→ Required task
Please print the entries below word for word, beginning with the very first line and stopping after the line that contains "Action: tap(26, 389)". Omit the pictures from your copy.

[Rows from a screen grounding dataset]
____________

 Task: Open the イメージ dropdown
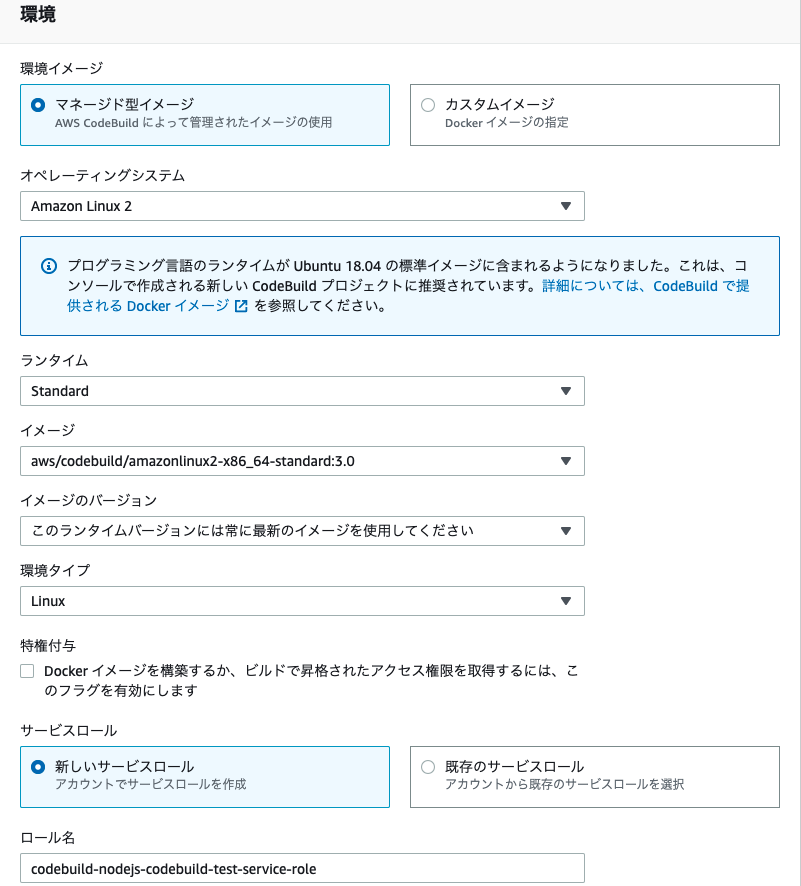pos(300,461)
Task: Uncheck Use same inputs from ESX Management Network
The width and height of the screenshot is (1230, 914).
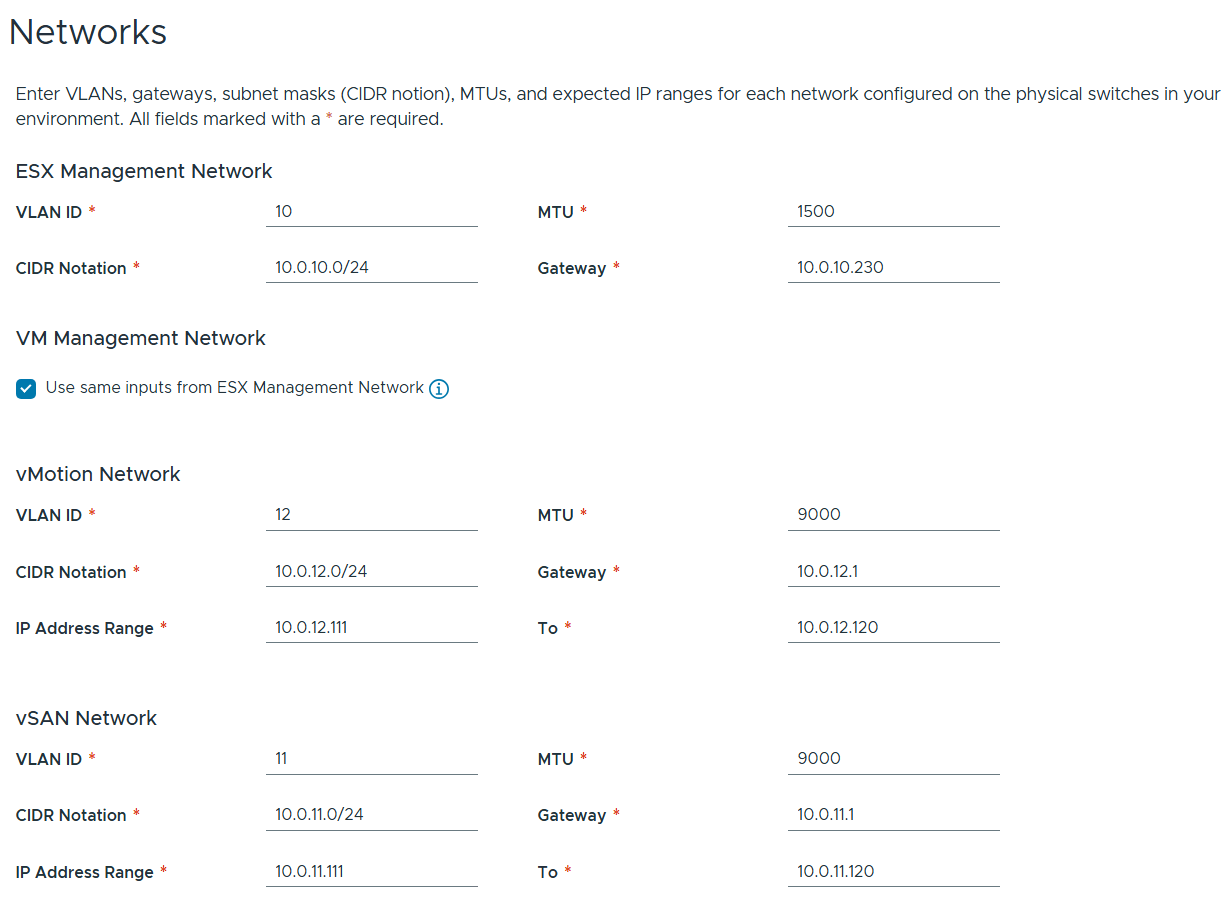Action: tap(26, 389)
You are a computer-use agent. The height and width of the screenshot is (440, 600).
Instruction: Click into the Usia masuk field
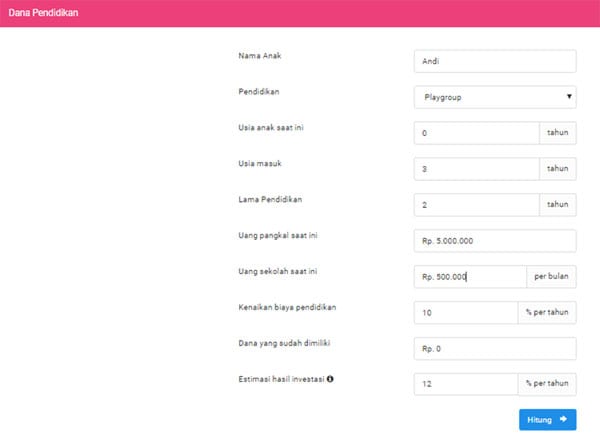[x=476, y=169]
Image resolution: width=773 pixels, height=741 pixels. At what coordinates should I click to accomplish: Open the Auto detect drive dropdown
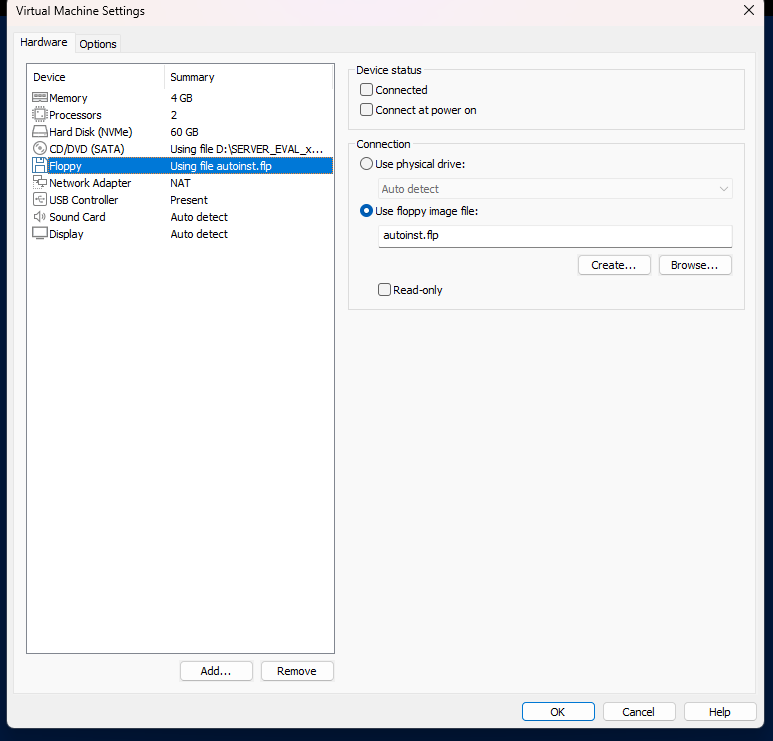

____________

→ Expected answer
 Task: Open the イメージ dropdown
pos(300,461)
Task: Uncheck Use same inputs from ESX Management Network
The width and height of the screenshot is (1230, 914).
Action: tap(26, 389)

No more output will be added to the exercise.